◆ RECORDS SUPPLIED
------------------------------

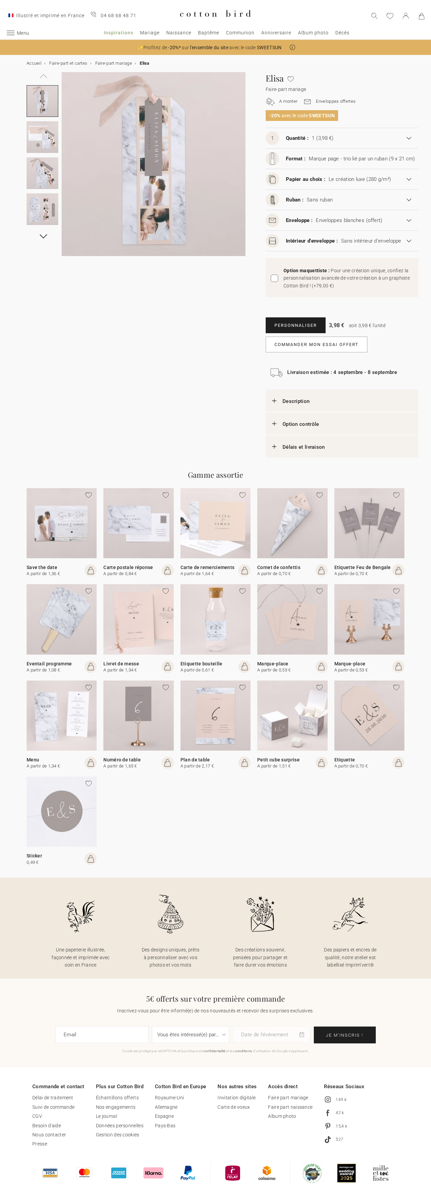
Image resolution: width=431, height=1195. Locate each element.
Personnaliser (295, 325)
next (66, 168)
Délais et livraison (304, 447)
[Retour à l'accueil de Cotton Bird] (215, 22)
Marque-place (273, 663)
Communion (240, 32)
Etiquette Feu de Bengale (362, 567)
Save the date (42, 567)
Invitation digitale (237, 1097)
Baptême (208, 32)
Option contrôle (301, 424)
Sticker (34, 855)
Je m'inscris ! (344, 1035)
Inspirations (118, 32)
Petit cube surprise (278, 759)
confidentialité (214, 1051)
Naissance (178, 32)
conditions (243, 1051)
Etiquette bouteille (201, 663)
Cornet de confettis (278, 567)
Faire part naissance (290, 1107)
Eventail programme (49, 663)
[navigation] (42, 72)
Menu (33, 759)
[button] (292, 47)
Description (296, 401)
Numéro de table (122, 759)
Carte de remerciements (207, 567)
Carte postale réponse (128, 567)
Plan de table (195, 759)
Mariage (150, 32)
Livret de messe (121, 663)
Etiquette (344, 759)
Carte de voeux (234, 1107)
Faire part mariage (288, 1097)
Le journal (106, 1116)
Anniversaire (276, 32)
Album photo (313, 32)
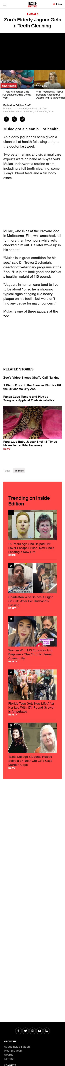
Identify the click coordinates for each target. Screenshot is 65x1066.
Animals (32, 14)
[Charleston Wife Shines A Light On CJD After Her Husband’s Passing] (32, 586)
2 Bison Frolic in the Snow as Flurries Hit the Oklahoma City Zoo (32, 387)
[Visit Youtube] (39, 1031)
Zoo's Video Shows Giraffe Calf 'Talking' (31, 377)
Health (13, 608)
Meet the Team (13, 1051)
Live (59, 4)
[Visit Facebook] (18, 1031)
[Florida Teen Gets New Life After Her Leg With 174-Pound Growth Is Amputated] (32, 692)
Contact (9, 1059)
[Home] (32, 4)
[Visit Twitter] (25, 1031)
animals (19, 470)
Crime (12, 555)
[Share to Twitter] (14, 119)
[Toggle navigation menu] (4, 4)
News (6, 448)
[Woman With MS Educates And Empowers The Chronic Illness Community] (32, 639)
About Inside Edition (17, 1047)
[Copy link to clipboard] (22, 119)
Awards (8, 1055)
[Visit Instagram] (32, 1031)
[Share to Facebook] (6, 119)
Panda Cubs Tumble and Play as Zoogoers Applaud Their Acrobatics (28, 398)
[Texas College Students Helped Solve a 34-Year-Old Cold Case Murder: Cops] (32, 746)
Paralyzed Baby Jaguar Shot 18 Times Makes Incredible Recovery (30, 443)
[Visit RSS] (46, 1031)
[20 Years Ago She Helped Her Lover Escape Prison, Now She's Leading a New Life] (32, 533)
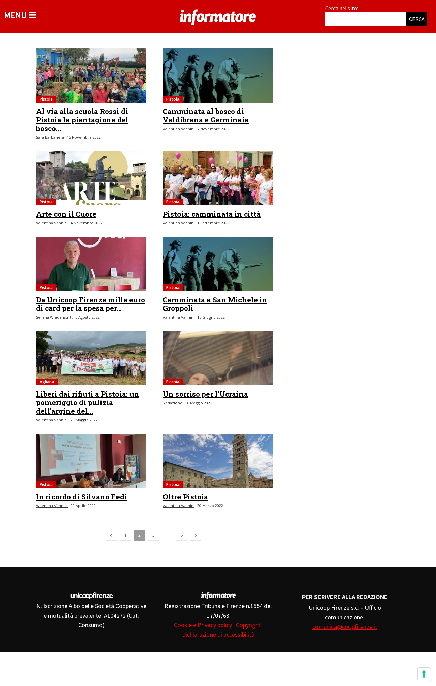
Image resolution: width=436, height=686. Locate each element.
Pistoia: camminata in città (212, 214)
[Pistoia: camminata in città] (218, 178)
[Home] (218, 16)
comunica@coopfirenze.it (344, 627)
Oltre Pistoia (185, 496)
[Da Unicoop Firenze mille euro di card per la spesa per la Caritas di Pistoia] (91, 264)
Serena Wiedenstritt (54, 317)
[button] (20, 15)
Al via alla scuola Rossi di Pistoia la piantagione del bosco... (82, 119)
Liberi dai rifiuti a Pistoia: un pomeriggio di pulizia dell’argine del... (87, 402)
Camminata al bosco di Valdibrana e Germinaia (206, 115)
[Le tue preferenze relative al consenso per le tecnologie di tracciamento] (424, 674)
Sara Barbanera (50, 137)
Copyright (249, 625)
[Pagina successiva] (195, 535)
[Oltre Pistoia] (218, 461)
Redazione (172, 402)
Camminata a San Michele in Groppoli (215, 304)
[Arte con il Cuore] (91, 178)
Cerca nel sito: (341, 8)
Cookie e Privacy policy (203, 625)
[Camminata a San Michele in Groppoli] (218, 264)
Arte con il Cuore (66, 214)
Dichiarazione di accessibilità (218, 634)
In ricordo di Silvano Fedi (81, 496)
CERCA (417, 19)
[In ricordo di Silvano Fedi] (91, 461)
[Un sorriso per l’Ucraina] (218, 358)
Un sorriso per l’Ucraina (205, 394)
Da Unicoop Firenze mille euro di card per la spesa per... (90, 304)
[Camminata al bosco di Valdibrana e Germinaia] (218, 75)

------------------------------

◆ EXERCISE PROMPT
Present every line of the records above as a Markdown table with the columns Row and Text, numbering each row and skipping blank lines. Leave the pictures out of the answer.

◆ ANSWER BELOW
| Row | Text |
|---|---|
| 1 | Image resolution: width=431, height=1195. Locate each element. |
| 2 | Personnaliser (295, 325) |
| 3 | next (66, 168) |
| 4 | Délais et livraison (304, 447) |
| 5 | [Retour à l'accueil de Cotton Bird] (215, 22) |
| 6 | Marque-place (273, 663) |
| 7 | Communion (240, 32) |
| 8 | Etiquette Feu de Bengale (362, 567) |
| 9 | Save the date (42, 567) |
| 10 | Invitation digitale (237, 1097) |
| 11 | Baptême (208, 32) |
| 12 | Option contrôle (301, 424) |
| 13 | Sticker (34, 855) |
| 14 | Je m'inscris ! (344, 1035) |
| 15 | Inspirations (118, 32) |
| 16 | Petit cube surprise (278, 759) |
| 17 | confidentialité (214, 1051) |
| 18 | Naissance (178, 32) |
| 19 | conditions (243, 1051) |
| 20 | Etiquette bouteille (201, 663) |
| 21 | Cornet de confettis (278, 567) |
| 22 | Faire part naissance (290, 1107) |
| 23 | Eventail programme (49, 663) |
| 24 | [navigation] (42, 72) |
| 25 | Menu (33, 759) |
| 26 | [button] (292, 47) |
| 27 | Description (296, 401) |
| 28 | Numéro de table (122, 759) |
| 29 | Carte de remerciements (207, 567) |
| 30 | Carte postale réponse (128, 567) |
| 31 | Plan de table (195, 759) |
| 32 | Mariage (150, 32) |
| 33 | Livret de messe (121, 663) |
| 34 | Etiquette (344, 759) |
| 35 | Carte de voeux (234, 1107) |
| 36 | Faire part mariage (288, 1097) |
| 37 | Le journal (106, 1116) |
| 38 | Anniversaire (276, 32) |
| 39 | Album photo (313, 32) |
| 40 | Identify the click coordinates for each target. Screenshot is 65x1066. |
| 41 | Animals (32, 14) |
| 42 | [Charleston Wife Shines A Light On CJD After Her Husband’s Passing] (32, 586) |
| 43 | 2 Bison Frolic in the Snow as Flurries Hit the Oklahoma City Zoo (32, 387) |
| 44 | [Visit Youtube] (39, 1031) |
| 45 | Zoo's Video Shows Giraffe Calf 'Talking' (31, 377) |
| 46 | Health (13, 608) |
| 47 | Meet the Team (13, 1051) |
| 48 | Live (59, 4) |
| 49 | [Visit Facebook] (18, 1031) |
| 50 | [Florida Teen Gets New Life After Her Leg With 174-Pound Growth Is Amputated] (32, 692) |
| 51 | Contact (9, 1059) |
| 52 | [Home] (32, 4) |
| 53 | [Visit Twitter] (25, 1031) |
| 54 | animals (19, 470) |
| 55 | Crime (12, 555) |
| 56 | [Share to Twitter] (14, 119) |
| 57 | [Toggle navigation menu] (4, 4) |
| 58 | News (6, 448) |
| 59 | [Woman With MS Educates And Empowers The Chronic Illness Community] (32, 639) |
| 60 | About Inside Edition (17, 1047) |
| 61 | [Copy link to clipboard] (22, 119) |
| 62 | Awards (8, 1055) |
| 63 | [Visit Instagram] (32, 1031) |
| 64 | [Share to Facebook] (6, 119) |
| 65 | Panda Cubs Tumble and Play as Zoogoers Applaud Their Acrobatics (28, 398) |
| 66 | [Texas College Students Helped Solve a 34-Year-Old Cold Case Murder: Cops] (32, 746) |
| 67 | Paralyzed Baby Jaguar Shot 18 Times Makes Incredible Recovery (30, 443) |
| 68 | [Visit RSS] (46, 1031) |
| 69 | [20 Years Ago She Helped Her Lover Escape Prison, Now She's Leading a New Life] (32, 533) |
| 70 | Image resolution: width=436, height=686. Locate each element. |
| 71 | Pistoia: camminata in città (212, 214) |
| 72 | [Pistoia: camminata in città] (218, 178) |
| 73 | [Home] (218, 16) |
| 74 | comunica@coopfirenze.it (344, 627) |
| 75 | Oltre Pistoia (185, 496) |
| 76 | [Da Unicoop Firenze mille euro di card per la spesa per la Caritas di Pistoia] (91, 264) |
| 77 | Serena Wiedenstritt (54, 317) |
| 78 | [button] (20, 15) |
| 79 | Al via alla scuola Rossi di Pistoia la piantagione del bosco... (82, 119) |
| 80 | Liberi dai rifiuti a Pistoia: un pomeriggio di pulizia dell’argine del... (87, 402) |
| 81 | Camminata al bosco di Valdibrana e Germinaia (206, 115) |
| 82 | [Le tue preferenze relative al consenso per le tecnologie di tracciamento] (424, 674) |
| 83 | Sara Barbanera (50, 137) |
| 84 | Copyright (249, 625) |
| 85 | [Pagina successiva] (195, 535) |
| 86 | [Oltre Pistoia] (218, 461) |
| 87 | Redazione (172, 402) |
| 88 | Camminata a San Michele in Groppoli (215, 304) |
| 89 | [Arte con il Cuore] (91, 178) |
| 90 | Cerca nel sito: (341, 8) |
| 91 | Cookie e Privacy policy (203, 625) |
| 92 | [Camminata a San Michele in Groppoli] (218, 264) |
| 93 | Arte con il Cuore (66, 214) |
| 94 | Dichiarazione di accessibilità (218, 634) |
| 95 | In ricordo di Silvano Fedi (81, 496) |
| 96 | CERCA (417, 19) |
| 97 | [In ricordo di Silvano Fedi] (91, 461) |
| 98 | [Un sorriso per l’Ucraina] (218, 358) |
| 99 | Un sorriso per l’Ucraina (205, 394) |
| 100 | Da Unicoop Firenze mille euro di card per la spesa per... (90, 304) |
| 101 | [Camminata al bosco di Valdibrana e Germinaia] (218, 75) |